Material to process:
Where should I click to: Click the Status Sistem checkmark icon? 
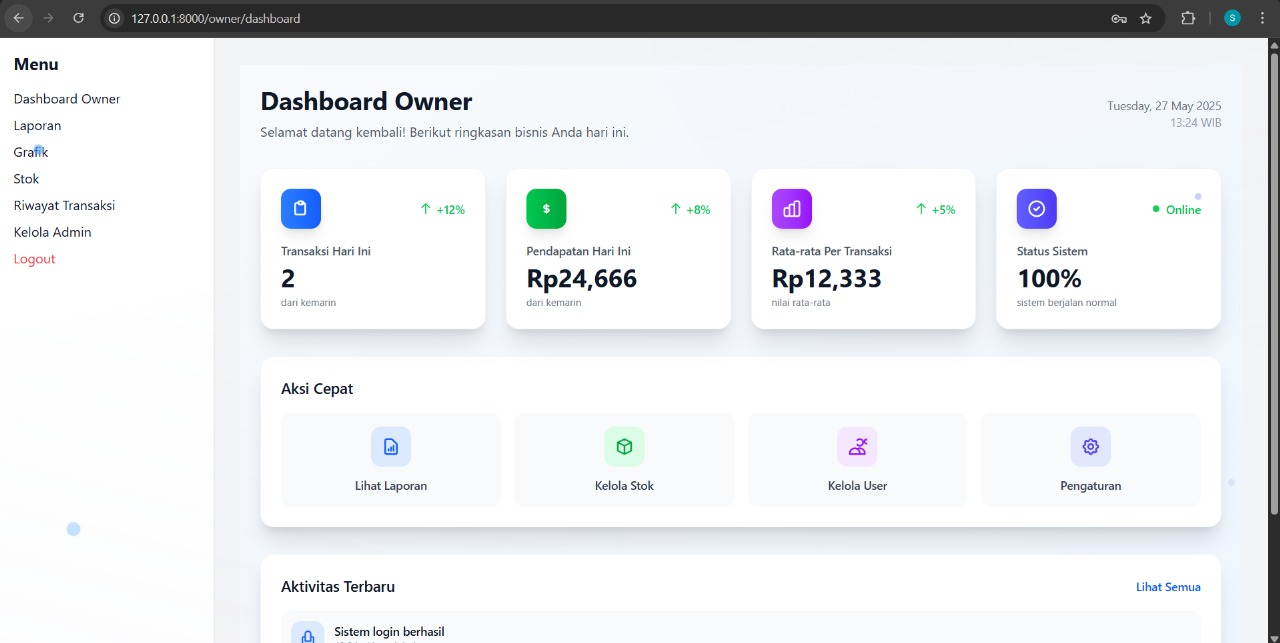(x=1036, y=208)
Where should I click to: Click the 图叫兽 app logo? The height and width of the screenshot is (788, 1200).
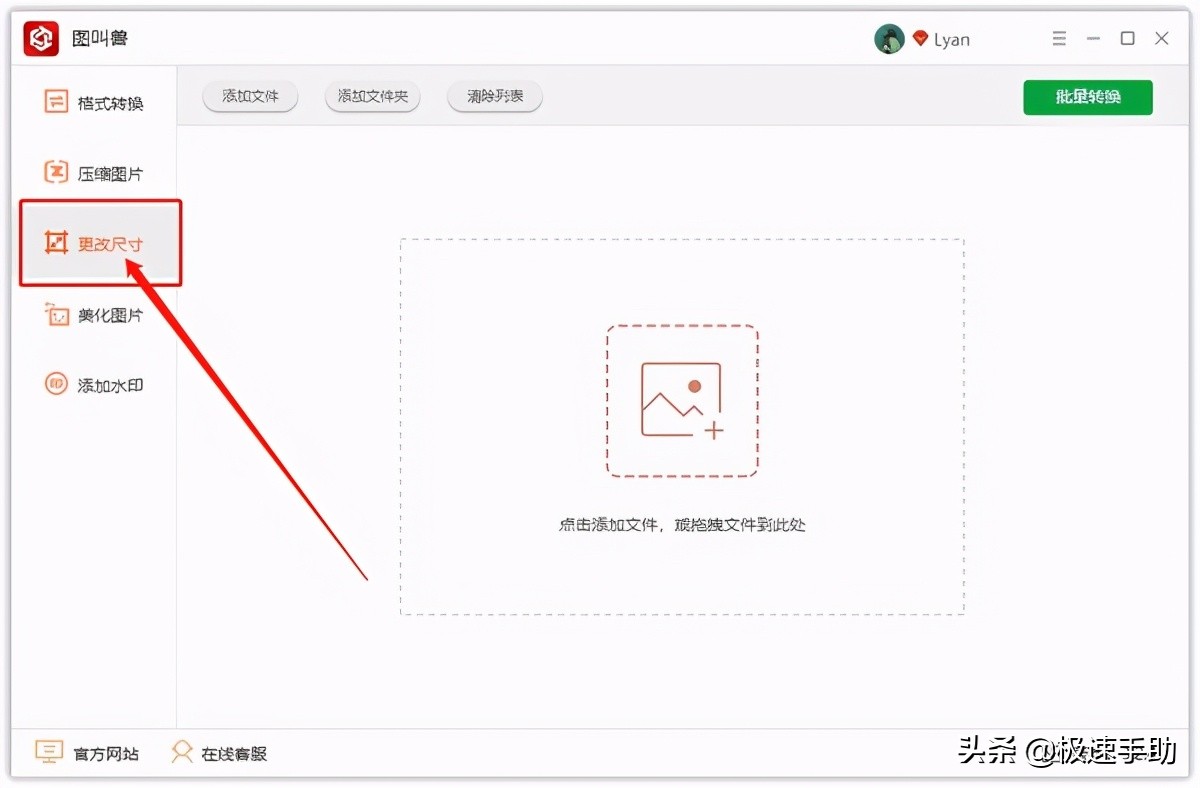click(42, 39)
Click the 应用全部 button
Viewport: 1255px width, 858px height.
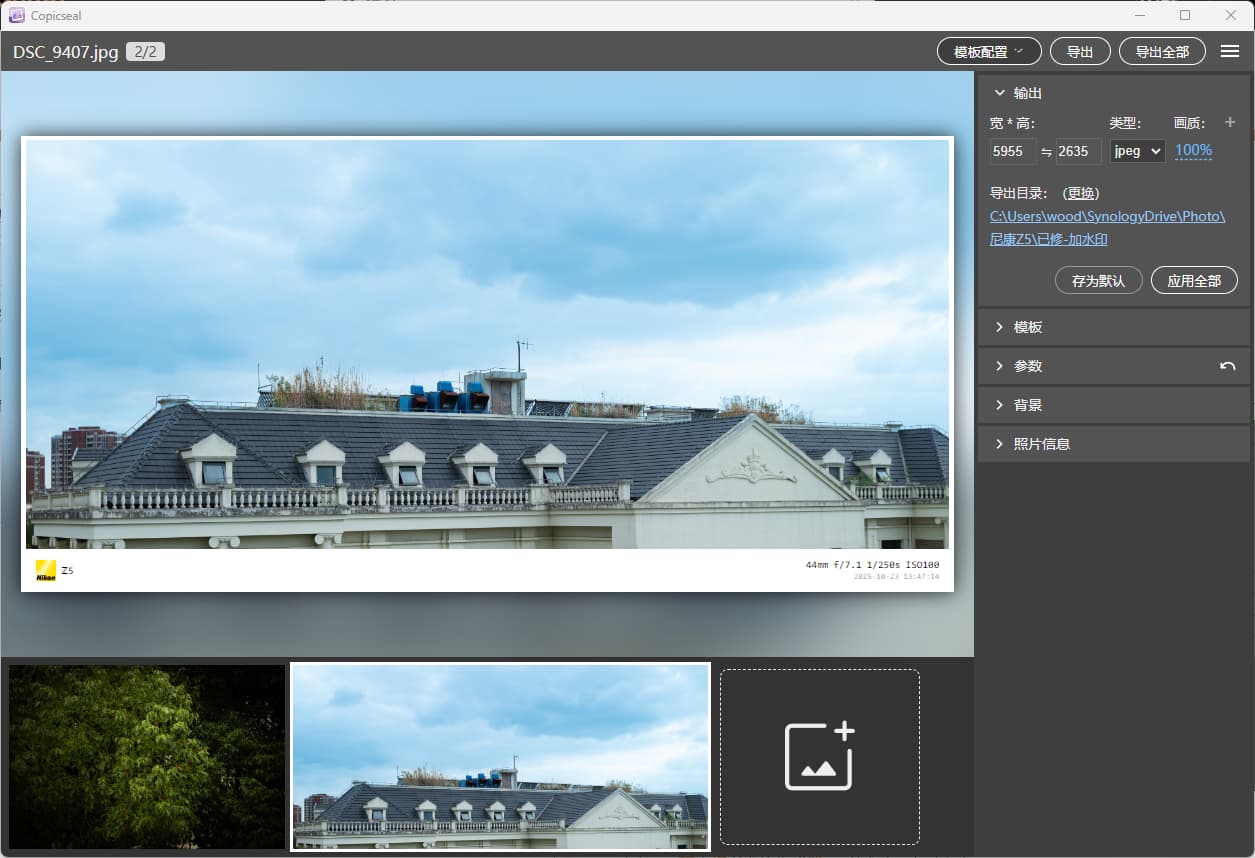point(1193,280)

Task prompt: Give again, word for word, each line from the one holding "Click the 应用全部 button" through the end of the entries, and leave out any picture.

Task answer:
Click the 应用全部 button
Viewport: 1255px width, 858px height.
point(1193,280)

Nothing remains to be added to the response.